_Your goal_
Rewrite the rows below as a numbered list, starting at the line containing "Where should I click to: Open the Traveller" and ending at the line containing "will (x=330, y=352).", and leave out blank lines.

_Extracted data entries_

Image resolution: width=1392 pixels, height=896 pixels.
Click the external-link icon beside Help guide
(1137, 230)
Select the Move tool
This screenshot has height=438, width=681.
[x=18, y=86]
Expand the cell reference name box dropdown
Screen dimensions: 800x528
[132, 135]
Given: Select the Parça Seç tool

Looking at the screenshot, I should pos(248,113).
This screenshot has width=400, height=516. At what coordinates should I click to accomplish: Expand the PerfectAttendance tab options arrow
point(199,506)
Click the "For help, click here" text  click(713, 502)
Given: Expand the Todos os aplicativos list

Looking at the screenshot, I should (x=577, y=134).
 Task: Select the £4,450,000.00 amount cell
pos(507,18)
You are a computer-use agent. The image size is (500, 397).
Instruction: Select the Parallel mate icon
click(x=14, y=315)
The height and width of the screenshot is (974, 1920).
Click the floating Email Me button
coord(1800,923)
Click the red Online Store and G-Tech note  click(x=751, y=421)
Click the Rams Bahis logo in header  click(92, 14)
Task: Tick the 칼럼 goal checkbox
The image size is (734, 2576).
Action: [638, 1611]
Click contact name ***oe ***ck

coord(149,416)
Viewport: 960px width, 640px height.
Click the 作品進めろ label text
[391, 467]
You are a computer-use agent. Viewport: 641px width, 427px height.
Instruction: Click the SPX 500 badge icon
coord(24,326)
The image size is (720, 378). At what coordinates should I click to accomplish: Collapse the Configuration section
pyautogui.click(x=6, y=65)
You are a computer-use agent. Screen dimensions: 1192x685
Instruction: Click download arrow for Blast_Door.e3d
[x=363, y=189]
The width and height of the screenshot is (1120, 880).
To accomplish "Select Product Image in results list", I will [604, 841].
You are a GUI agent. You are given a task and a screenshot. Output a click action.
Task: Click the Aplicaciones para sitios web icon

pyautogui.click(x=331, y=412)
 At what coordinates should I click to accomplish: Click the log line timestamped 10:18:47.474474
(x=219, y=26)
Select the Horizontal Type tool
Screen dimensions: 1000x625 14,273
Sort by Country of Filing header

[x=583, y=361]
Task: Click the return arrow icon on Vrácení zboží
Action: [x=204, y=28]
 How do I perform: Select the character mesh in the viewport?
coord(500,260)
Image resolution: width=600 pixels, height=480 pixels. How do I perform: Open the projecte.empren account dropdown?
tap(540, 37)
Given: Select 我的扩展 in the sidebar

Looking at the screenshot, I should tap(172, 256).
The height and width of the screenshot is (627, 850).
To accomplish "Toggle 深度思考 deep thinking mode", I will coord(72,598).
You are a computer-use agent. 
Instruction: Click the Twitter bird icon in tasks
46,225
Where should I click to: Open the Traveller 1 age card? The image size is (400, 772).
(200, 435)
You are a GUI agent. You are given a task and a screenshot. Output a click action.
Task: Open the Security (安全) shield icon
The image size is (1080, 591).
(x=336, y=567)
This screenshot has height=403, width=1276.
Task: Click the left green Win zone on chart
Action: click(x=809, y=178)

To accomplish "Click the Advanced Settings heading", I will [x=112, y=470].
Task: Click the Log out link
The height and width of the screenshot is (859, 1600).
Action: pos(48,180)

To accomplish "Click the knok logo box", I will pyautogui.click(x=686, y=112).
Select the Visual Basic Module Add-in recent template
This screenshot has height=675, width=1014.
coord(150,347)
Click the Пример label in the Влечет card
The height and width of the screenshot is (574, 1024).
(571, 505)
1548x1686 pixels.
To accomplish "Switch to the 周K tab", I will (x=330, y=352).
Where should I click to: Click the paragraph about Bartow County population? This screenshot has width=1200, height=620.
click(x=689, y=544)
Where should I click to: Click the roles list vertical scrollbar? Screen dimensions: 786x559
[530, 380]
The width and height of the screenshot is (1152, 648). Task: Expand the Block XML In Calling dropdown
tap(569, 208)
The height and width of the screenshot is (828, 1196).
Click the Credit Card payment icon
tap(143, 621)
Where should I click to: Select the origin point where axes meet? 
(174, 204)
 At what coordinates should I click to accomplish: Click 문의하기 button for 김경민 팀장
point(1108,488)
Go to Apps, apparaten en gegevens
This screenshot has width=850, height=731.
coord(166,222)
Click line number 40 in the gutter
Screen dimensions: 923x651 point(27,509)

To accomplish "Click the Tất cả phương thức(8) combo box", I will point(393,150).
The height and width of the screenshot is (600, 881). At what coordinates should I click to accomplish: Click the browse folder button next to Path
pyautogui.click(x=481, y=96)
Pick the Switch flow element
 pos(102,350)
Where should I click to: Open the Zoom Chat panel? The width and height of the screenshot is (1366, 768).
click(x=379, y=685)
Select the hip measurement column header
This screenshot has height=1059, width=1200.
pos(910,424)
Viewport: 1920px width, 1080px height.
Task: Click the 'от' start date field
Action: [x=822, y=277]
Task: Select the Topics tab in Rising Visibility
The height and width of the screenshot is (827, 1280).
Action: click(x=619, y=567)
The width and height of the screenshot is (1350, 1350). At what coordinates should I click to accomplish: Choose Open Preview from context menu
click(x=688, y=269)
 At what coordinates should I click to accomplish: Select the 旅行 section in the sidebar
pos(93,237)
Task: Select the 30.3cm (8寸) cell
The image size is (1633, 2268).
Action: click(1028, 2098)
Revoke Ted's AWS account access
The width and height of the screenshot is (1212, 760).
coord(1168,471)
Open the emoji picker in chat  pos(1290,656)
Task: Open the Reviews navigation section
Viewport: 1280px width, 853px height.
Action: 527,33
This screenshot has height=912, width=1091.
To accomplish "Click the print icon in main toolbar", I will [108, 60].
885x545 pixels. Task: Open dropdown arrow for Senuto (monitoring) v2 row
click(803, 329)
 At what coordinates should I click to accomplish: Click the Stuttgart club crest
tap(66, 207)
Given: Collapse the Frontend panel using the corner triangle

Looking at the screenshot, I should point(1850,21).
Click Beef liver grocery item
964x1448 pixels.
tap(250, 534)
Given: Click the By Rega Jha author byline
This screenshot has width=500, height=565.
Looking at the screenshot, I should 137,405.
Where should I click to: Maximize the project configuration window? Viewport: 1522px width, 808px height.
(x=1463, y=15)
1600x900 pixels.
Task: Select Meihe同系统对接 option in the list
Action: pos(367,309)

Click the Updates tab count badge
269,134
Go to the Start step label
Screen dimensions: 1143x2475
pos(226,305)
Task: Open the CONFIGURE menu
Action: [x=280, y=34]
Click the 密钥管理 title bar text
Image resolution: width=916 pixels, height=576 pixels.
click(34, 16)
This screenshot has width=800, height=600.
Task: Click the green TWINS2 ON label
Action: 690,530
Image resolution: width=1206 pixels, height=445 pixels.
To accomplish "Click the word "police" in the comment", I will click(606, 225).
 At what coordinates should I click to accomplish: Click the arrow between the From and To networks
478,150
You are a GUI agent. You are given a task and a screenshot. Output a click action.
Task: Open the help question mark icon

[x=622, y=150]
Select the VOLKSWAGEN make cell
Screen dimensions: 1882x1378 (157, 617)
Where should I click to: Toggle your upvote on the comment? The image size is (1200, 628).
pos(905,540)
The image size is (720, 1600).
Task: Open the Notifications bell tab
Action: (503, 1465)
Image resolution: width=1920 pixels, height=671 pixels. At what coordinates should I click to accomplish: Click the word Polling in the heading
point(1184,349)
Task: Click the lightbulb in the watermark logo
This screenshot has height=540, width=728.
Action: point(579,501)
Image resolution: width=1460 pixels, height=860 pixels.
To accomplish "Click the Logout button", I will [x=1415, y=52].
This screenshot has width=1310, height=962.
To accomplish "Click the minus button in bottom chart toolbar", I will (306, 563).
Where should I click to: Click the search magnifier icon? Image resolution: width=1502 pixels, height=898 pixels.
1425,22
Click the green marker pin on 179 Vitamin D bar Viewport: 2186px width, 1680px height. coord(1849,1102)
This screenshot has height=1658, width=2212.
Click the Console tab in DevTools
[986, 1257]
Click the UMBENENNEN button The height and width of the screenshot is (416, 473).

_Correct answer_
1. Where should I click to: Open the Traveller 1 age card? The image size is (400, 772).
2. (200, 435)
3. You are a GUI agent. You are given a task and a screenshot. Output a click action.
4. Task: Open the Security (安全) shield icon
5. The image size is (1080, 591).
6. (x=336, y=567)
7. This screenshot has height=403, width=1276.
8. Task: Click the left green Win zone on chart
9. Action: click(x=809, y=178)
10. To accomplish "Click the Advanced Settings heading", I will [x=112, y=470].
11. Task: Click the Log out link
12. The height and width of the screenshot is (859, 1600).
13. Action: pos(48,180)
14. To accomplish "Click the knok logo box", I will pyautogui.click(x=686, y=112).
15. Select the Visual Basic Module Add-in recent template
16. This screenshot has height=675, width=1014.
17. coord(150,347)
18. Click the Пример label in the Влечет card
19. The height and width of the screenshot is (574, 1024).
20. (571, 505)
21. 1548x1686 pixels.
22. To accomplish "Switch to the 周K tab", I will (x=330, y=352).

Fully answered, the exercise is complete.